= Richie Fitzpatrick =

American mobster

Richard Fitzpatrick (1871 - November 1, 1904) was a top gunman in the Monk Eastman gang in New York City. He had defected from the Five Points Gang in the early 1900s; he was active during the late 1890s until his murder in 1904.

Fitzpatrick had joined the Five Points Gang under Paul Kelly (born Paolo Antonio Vaccarelli) in the late 1890s. During the Kelly-Eastman gang war in 1903, Fitzpatrick defected to the Eastman Gang, along with "Kid Twist" Max Zwerbach; they both became top lieutenants. After Monk Eastman was arrested and imprisoned in 1904, Fitzpatrick and Zwerbach began fighting over leadership of the Eastman gang, eventually splitting the gang into separate factions.

On November 1, 1904, while attending a peace conference at a Sheriff Street saloon in the New York Chrystie Street neighborhood, Fitzpatrick was shot to death before the peace talks began. His killer was suspected of being Harris Dahl, aka Kid Dahl, friend of arch-rival Kid Twist.
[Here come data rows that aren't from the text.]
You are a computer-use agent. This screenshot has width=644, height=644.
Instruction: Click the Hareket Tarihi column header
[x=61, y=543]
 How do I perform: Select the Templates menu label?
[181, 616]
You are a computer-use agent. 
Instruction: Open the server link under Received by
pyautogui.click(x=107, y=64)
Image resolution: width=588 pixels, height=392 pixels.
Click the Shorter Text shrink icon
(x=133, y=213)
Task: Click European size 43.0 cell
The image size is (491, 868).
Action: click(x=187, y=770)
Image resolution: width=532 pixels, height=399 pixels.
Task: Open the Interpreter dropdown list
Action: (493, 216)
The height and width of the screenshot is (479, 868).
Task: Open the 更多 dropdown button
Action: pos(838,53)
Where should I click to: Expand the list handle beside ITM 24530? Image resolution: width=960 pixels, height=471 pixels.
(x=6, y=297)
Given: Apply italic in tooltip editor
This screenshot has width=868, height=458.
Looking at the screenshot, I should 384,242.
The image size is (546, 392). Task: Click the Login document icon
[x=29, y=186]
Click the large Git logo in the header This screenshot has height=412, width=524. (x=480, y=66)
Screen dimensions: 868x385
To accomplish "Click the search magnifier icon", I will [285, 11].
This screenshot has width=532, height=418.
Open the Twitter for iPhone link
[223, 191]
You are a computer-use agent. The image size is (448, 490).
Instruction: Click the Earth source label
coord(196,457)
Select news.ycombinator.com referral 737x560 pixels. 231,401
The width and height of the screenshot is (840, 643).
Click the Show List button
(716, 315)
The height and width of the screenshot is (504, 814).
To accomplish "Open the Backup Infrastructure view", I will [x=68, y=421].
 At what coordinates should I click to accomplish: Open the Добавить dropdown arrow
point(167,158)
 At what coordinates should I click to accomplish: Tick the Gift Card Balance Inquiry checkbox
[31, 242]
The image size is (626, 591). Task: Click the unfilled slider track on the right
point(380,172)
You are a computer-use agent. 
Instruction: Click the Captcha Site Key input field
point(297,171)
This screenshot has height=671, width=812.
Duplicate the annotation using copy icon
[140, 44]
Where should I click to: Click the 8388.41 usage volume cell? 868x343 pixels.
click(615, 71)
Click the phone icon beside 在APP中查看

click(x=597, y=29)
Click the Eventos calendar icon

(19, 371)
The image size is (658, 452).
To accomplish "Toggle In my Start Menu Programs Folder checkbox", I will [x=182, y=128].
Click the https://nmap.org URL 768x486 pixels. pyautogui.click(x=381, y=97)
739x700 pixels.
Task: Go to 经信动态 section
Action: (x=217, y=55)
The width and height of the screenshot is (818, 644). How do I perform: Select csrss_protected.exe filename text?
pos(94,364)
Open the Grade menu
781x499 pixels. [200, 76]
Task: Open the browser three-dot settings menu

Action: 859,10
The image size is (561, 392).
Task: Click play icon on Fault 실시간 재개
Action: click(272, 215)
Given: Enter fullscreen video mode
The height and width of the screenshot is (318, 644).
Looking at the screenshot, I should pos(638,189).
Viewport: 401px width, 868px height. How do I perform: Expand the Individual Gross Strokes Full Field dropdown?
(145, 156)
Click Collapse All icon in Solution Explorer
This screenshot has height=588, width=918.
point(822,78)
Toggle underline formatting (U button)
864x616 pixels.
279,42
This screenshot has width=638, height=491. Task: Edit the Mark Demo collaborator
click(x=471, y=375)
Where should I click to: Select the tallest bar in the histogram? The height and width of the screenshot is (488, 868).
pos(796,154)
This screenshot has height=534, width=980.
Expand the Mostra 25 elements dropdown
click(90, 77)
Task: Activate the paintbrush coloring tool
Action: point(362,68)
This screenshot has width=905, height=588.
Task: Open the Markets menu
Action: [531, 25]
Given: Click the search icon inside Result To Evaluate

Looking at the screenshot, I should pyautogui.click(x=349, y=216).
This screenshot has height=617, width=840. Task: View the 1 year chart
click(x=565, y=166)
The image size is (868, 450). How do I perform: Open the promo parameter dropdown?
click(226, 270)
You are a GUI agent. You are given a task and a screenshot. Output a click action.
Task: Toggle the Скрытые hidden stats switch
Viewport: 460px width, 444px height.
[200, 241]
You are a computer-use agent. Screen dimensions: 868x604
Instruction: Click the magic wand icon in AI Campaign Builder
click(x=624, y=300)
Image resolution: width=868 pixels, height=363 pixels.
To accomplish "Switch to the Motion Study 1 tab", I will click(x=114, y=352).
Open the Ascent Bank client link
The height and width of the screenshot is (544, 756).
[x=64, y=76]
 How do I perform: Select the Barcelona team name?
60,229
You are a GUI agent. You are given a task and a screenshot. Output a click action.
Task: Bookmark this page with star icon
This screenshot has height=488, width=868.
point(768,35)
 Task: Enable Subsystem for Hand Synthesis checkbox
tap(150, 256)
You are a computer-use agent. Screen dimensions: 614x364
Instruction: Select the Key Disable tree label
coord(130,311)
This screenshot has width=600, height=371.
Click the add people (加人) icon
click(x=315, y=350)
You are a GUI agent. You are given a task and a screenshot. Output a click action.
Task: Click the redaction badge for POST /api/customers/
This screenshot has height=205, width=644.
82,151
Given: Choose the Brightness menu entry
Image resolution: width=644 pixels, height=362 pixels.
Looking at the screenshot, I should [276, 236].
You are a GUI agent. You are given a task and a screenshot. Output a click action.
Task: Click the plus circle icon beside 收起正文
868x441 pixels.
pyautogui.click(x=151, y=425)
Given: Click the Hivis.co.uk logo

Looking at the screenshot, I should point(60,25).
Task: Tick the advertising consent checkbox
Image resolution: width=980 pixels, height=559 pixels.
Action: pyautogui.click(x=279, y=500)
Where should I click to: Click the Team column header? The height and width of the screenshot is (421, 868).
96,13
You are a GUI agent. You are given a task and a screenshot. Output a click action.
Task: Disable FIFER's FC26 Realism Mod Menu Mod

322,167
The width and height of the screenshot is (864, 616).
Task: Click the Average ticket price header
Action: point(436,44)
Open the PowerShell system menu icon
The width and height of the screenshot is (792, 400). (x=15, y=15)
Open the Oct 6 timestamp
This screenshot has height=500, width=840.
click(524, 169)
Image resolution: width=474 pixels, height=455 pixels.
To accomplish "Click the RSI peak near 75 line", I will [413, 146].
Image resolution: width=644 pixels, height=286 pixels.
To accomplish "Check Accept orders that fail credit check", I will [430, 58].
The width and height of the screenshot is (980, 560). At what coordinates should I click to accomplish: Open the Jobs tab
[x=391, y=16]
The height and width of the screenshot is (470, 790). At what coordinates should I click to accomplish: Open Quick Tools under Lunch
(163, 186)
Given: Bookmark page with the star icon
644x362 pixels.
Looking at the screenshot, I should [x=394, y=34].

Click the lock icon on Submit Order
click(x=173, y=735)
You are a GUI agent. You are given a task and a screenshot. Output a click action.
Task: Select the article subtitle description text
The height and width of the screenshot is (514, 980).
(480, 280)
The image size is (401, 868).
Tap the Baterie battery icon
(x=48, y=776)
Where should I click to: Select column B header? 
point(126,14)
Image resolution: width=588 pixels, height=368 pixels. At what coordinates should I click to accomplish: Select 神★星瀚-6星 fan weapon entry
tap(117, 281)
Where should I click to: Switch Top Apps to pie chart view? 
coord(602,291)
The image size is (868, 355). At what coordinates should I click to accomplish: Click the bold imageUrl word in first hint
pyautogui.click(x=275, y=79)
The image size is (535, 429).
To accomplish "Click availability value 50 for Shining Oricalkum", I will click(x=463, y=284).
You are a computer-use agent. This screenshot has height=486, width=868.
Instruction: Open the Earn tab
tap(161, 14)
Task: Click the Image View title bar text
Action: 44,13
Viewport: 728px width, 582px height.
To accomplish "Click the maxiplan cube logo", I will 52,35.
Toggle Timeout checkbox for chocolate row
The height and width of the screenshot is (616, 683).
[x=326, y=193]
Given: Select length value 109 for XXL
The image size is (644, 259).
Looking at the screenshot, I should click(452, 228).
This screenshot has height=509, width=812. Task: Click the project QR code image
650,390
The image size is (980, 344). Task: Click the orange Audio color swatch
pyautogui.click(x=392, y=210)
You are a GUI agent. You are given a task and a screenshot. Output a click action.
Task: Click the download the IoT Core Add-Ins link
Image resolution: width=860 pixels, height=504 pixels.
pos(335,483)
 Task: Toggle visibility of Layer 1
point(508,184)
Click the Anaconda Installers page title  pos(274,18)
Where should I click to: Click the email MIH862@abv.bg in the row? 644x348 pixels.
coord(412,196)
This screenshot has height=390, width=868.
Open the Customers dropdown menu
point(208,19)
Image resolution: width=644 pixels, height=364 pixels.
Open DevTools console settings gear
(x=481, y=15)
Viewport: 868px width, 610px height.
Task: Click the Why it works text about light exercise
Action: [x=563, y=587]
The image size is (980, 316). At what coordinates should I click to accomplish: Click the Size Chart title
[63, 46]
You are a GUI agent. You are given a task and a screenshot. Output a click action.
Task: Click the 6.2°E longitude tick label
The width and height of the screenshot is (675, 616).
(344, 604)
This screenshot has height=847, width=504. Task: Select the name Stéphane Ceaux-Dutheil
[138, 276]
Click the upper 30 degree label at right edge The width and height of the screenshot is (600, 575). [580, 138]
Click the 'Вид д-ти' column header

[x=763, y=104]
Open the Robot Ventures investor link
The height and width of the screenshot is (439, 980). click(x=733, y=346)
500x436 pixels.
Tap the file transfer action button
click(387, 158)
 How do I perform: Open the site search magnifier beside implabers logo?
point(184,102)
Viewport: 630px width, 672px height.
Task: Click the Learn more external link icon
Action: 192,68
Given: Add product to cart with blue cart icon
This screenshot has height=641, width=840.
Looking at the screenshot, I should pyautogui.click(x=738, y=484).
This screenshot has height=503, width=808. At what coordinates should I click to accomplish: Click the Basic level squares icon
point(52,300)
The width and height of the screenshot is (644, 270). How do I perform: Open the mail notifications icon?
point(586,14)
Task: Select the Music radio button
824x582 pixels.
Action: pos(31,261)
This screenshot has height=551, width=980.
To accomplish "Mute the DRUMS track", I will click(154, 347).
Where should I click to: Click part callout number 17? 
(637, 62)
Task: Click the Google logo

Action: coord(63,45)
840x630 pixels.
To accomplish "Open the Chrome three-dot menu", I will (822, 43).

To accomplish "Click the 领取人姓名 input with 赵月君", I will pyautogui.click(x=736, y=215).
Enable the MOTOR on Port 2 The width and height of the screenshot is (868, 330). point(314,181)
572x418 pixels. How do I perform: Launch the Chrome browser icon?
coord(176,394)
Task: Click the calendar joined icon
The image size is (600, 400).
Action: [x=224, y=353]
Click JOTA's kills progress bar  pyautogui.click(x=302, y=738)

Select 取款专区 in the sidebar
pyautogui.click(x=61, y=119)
Several weeks later, "Kid Twist" lieutenant Vach "Cyclone Louie" Lewis led an attack that resulted in the murders of the remainder of the Fitzpatrick faction.

==Popular culture==
Fitzpatrick was said to use a strategy of ambushing opponents by setting up meetings and claiming to be ready to turn against his leader. After being searched, he would excuse himself to use the restroom, where he had stashed a gun. Returning to the main room, he would kill his opponent. Such a tactic was used by Al Pacino's character Michael Corleone in The Godfather.